* **EXERCISE TEXT**

□ □ □ □ □

Data scientist, BI analyst and all your other teams use data. And yes, all of these teams also produce data. So, systems get built, data is produced – and before you know it, you’ve landed in a bit of a mess: you have silos that are hard to access, spaghetti ETLs that shovel data from one place to the next, and nobody can answer where a piece of data came from, what guarantees are attached to it, or if it’s even correct. As the system grows, things begin to grind to a halt. What now? We can work on your data foundations.
Whether you’re on AWS, GCP or Azure, you’ll need a solutions architect to design and build the right cloud infrastructure to support your data work. You’ll need an identity and access management for data, and components to handle data submission, ingest processing, dataset management and data transformation. This is your engineering foundation.
Your data should be organised. Datsets should be owned and published with a schema and data dictionary, and the owning team should ensure for correctness. The privacy properties and lineage should be easily discovered. Software engineering principles should be applied to your data and ETLs – testing, code review and continuous delivery should be applied.
Organisations that use machine learning in their products need to rapidly train and test. Offline testing and online testing needs to be conducted and evaluated in notebook for communication to stakeholders. Explorations need to be hosted for team collaboration without getting into a tangle of ad hoc artifacts, and all results should be reproducible at any time.
Once the foundations have been laid, your teams can work effectively with data and models. Your models don’t have to be complicated to benefit from solid data foundations. Many of the topics described here can be introduced slowly, and can improve the work of your teams one piece at a time.

□ □ □ □ □

* **DATA TO EXAMINE**
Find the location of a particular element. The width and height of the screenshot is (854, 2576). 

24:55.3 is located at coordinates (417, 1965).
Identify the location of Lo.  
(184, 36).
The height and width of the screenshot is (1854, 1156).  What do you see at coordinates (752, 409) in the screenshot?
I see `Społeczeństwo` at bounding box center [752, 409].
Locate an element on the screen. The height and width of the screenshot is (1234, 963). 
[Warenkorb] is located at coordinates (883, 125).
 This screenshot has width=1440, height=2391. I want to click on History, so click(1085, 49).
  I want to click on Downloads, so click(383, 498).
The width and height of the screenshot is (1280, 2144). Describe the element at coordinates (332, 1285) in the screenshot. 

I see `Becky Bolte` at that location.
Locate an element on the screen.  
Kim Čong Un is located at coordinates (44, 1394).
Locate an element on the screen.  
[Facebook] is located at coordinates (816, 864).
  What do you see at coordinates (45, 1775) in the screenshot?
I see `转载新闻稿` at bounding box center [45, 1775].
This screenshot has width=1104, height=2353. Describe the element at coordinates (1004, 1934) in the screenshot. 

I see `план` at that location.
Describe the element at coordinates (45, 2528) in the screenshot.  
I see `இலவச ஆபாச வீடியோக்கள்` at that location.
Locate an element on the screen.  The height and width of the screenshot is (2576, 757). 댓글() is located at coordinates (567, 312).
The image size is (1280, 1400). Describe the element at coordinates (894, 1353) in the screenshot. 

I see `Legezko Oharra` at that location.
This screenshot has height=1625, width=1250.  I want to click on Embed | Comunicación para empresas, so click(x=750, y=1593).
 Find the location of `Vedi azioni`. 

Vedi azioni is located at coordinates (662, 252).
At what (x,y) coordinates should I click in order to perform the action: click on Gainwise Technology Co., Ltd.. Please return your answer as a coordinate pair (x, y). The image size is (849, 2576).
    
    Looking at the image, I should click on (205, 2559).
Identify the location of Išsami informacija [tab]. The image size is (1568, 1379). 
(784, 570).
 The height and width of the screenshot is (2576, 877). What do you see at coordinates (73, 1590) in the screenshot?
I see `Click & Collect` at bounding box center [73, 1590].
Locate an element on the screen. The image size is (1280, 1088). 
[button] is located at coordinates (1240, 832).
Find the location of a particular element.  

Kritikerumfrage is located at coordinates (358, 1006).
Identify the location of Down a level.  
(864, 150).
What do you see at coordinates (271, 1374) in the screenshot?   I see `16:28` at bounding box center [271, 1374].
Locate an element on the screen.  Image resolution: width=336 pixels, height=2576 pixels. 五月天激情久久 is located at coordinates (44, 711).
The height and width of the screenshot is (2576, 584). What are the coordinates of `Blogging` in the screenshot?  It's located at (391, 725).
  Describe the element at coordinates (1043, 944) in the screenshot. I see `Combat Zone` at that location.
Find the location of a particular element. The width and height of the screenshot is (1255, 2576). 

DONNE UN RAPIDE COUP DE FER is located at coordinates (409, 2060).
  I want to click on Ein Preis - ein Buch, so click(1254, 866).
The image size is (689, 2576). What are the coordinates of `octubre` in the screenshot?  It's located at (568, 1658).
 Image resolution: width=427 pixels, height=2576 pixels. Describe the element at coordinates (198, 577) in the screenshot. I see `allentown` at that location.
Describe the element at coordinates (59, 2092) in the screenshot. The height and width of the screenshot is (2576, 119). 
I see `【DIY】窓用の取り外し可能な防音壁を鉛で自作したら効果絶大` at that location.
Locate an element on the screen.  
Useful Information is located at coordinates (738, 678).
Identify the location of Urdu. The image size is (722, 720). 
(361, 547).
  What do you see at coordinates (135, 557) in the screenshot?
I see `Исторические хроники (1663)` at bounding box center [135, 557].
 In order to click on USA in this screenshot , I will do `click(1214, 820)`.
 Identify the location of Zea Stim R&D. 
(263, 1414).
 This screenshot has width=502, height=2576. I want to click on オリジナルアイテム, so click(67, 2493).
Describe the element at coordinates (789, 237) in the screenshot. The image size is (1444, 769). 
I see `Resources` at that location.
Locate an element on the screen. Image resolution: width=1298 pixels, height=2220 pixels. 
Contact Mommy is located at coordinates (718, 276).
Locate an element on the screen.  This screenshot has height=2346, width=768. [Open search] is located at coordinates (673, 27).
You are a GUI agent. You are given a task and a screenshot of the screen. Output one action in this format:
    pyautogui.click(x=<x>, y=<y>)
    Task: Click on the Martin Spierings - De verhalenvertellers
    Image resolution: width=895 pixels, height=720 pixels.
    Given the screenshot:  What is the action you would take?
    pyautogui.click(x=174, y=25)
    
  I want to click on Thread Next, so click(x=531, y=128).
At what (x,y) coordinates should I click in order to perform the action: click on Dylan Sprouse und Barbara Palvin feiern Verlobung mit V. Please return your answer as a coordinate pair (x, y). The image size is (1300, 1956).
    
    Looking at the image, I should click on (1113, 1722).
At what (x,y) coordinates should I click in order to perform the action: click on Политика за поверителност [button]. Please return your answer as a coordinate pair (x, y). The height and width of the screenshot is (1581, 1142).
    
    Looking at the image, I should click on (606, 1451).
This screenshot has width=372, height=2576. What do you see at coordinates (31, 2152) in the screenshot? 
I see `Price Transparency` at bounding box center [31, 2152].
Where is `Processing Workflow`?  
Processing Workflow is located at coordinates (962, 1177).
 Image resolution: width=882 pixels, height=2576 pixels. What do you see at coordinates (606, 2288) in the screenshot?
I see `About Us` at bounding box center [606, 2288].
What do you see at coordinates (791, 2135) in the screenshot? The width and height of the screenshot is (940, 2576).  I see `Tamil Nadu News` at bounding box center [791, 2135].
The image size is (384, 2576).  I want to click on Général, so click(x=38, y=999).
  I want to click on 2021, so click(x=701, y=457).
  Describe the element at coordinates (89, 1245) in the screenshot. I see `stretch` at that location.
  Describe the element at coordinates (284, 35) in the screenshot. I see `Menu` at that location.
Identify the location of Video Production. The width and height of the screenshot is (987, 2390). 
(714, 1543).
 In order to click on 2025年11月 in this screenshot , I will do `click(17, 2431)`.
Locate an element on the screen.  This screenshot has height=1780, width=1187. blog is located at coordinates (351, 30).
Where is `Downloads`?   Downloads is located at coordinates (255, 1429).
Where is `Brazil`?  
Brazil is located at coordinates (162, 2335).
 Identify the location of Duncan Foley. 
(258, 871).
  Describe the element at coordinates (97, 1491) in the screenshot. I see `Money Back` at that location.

□ □ □ □ □

* **THINGS TO DO**
**1.** Copy the passage of the data foundations text from "Data scientist, BI" to "your engineering foundation.", inclusive.
**2.** Which three software engineering practices does the data foundations text say should be applied to data and ETLs?

* **OUTPUTS BY TASK**
**1.**
Data scientist, BI analyst and all your other teams use data. And yes, all of these teams also produce data. So, systems get built, data is produced – and before you know it, you’ve landed in a bit of a mess: you have silos that are hard to access, spaghetti ETLs that shovel data from one place to the next, and nobody can answer where a piece of data came from, what guarantees are attached to it, or if it’s even correct. As the system grows, things begin to grind to a halt. What now? We can work on your data foundations.
Whether you’re on AWS, GCP or Azure, you’ll need a solutions architect to design and build the right cloud infrastructure to support your data work. You’ll need an identity and access management for data, and components to handle data submission, ingest processing, dataset management and data transformation. This is your engineering foundation.

**2.** Testing, code review and continuous delivery.